Tatsächlich will die PNV, wie schon nach dem Tod Francos, den Verbleib in Spanien sichern. Deshalb soll 2005 die Bevölkerung nur über einen "freien Anschluss an Spanien" abstimmen. Wie 1979 über die Autonomie soll nur die Bevölkerung in den drei Provinzen entscheiden, die die "Autonome Baskische Gemeinschaft" (CAV) bilden. Zu der Provinz Navarra, deren Abstimmung über den Anschluss an die CAV seit 25 Jahren aussteht oder den drei Provinzen im französischen Staat wird nur schwammig erklärt: Man wolle die Beziehungen "frei" mit der dortigen Bevölkerung gestalten.
Es geht der baskischen Oberschicht darum, die Autonomie in ihrem Sinne zu verbessern und daran anzupassen, das Spanien 1992 Mitglied der EU geworden ist. So wird eine eigene Stimme in den EU-Gremien gefordert, ähnlich der Bundesländer. Weil der Konflikt so aber nicht beseitigt wird, hat auch für Ibarretxe die "Terrorbekämpfung" oberste Priorität. Zweitrangig geht es um die "Anerkennung der nationalen Identität" und das Recht der Basken "selbst über ihre Zukunft zu entscheiden".

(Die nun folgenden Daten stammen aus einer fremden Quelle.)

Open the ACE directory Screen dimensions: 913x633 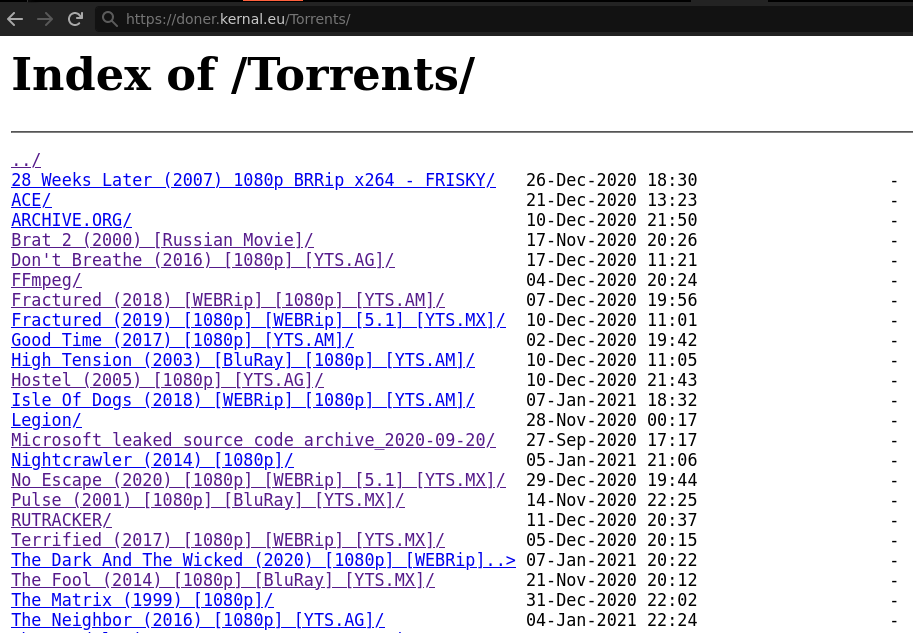[x=31, y=200]
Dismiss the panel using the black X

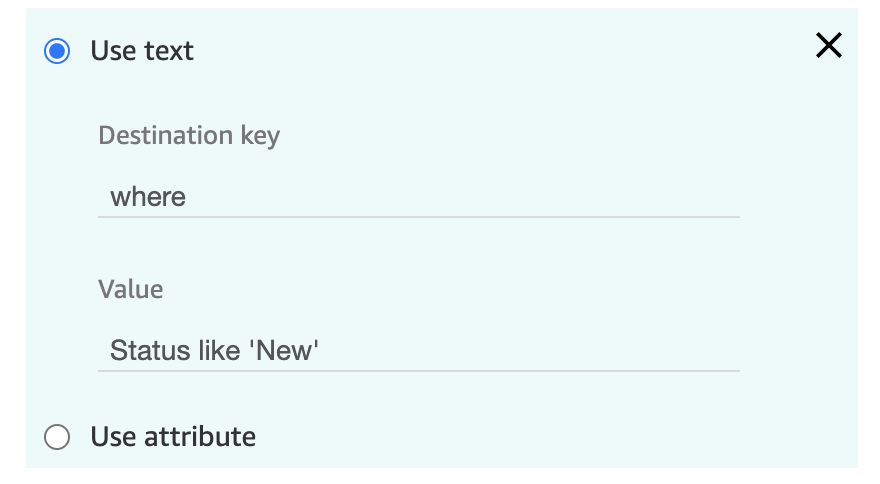pyautogui.click(x=828, y=45)
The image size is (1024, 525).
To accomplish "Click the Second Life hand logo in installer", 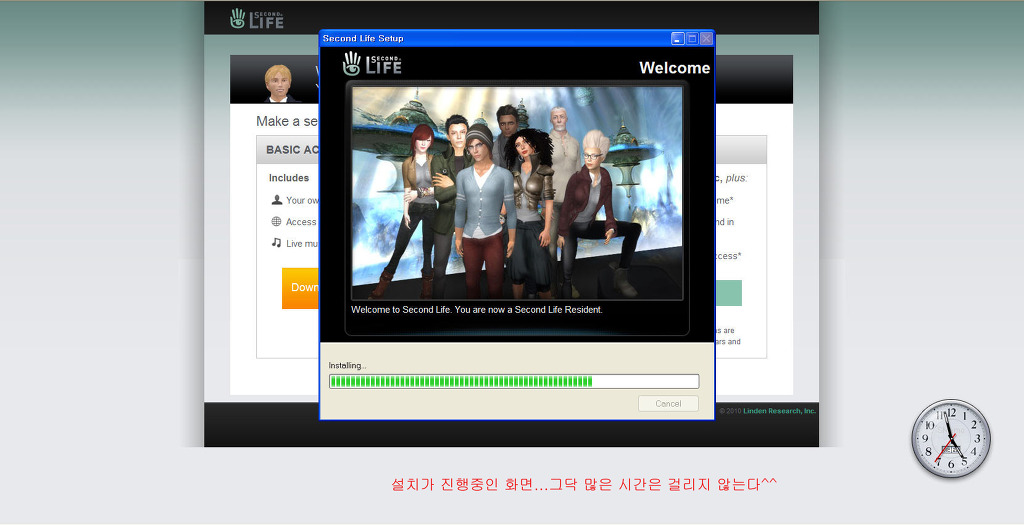I will (371, 65).
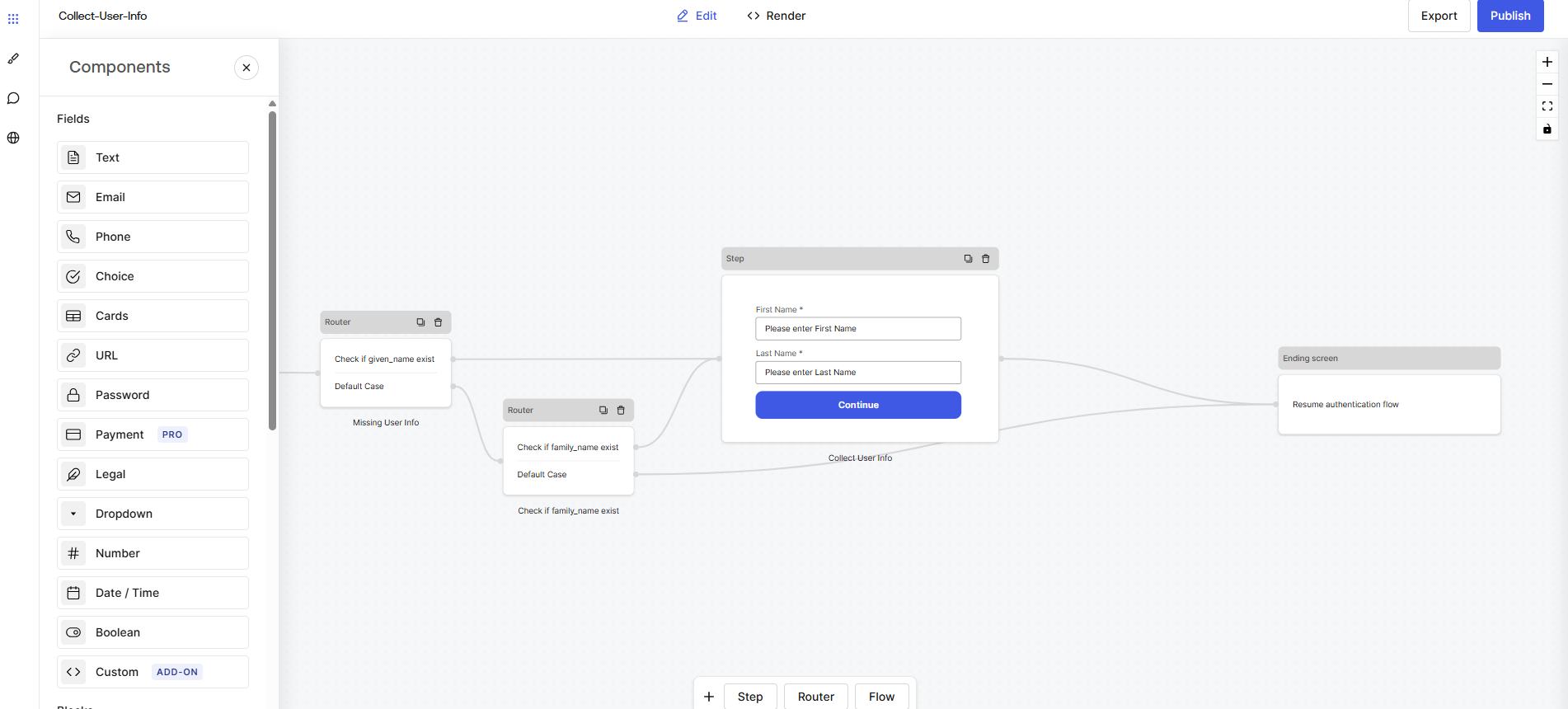Open the apps grid menu icon
The height and width of the screenshot is (709, 1568).
point(13,18)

Neben der Verurteilung der Gewalt der ETA durfte, weil Ibarretxe gerne über Menschenrechte redet, auch die Kritik an der Zerstreuung der baskischen Gefangenen nicht fehlen. So viele Gefangene wie nie zuvor sind derzeit über Spanien und Frankreich verteilt. Gemäß dem Strafrecht sollten sie die Strafe heimatnah verbüßen. Glaubhaft ist Ibarretxe nicht, denn auch er will die Kontaktsperre nicht abschaffen, die nach Verhaftung unter dem Anti-Terrorgesetz blüht. So häufen sich die Foltervorwürfe gegen die baskische Polizei in den fünf Tagen ohne Kontakt zur Außenwelt.
Fast 700 baskischen politischen Gefangenen haben sich aus Protest am Samstag in ihren Zellen eingeschlossen. Die erste Oktoberwoche werden sie in einen Kommunikationsstreik treten. Sie fordern ihre Rückführung ins Baskenland, um sich an dem politischen Prozess beteiligen zu können. Den Plan von Ibarretxe sei ein erneuter "Betrug" an den Basken. Sie protestieren auch gegen den dortigen "Ausnahmezustand" sowie gegen Folter und Misshandlungen. Damit dürften die Gefangenen einen neuen Kampfzyklus einleiten, der meist ein Motor für massive Proteste im Baskenland ist. Und Mobilisierung ist gefragt. Die linke Unabhängigkeitsbewegung muss die Chance nutzen die in der Abstimmung über den Plan liegt. Wenn es ihr gelingt die Bevölkerung gegen den freien Anschluss an Spanien zu mobilisieren, hat sowohl die PNV und Spanien ein Problem.